May 16 23:18 2019 Print This Article

It is defined as a condition in which there is a metabolic disorder which affects the uptake of zinc. It is autosomal recessive in nature. It shows peri orifical and acral dermatitis which is present near the natural orifices and around the limbs. It also shows the loss of hair along with the diarrhea. The symptoms are similar to which are present in the zinc deficiency syndrome. It is also related to the congenital zinc deficiency. It is also referred as a Brandt syndrome and Danbolt cross syndrome.

What is the genetics of Acrodermatitis enteropathica?

There is a mutation in the SLC39A4 gene which is present on the chromosome 8 q 24. It is responsible for this disorder. This gene encodes a trans membrane protein which serve as a zinc uptake protein. This disease starts early in the infant and when he is weaned from the breast milk. It has led to the belief that the human milk contains a substance which helps in the uptake of zinc. It prevents the disease when the infant is on breast milk.

What are the signs and symptoms of the Acrodermatitis enteropathica?

They appear during the first few months of life. During this time the infant discontinues the milk and is followed by the erythematous patches.

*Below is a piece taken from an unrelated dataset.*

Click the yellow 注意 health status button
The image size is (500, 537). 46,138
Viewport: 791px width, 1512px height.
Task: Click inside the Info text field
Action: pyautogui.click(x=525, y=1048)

There are plaques of dry and scaly skin. The lesion appears as an eczematous and can involve further crusted vesicles, bullas and pustules. It may occur at the mouth or anus. It may also involve the hand, feet and scalp. In the nail fold one can see a suppurative inflammation which is present around the nail plate. It is known as the paronchyia. The alopecia along with the loss of hair from the eyelids, scalps and eye brows is also seen. The skin lesions may also be affected with the bacteria later on which include the staphylococcus aureus or fungi like candida albicans. It is also accompanied by the diarrhea.

What is the treatment of Acrodermatitis enteropathica?

If it is not treated it can lead to the death of the individual. It may happen after few years and there is no cure for this disorder. The treatment includes the lifelong dietary zinc supplements around 1 to 2 mg per kg of the body weight.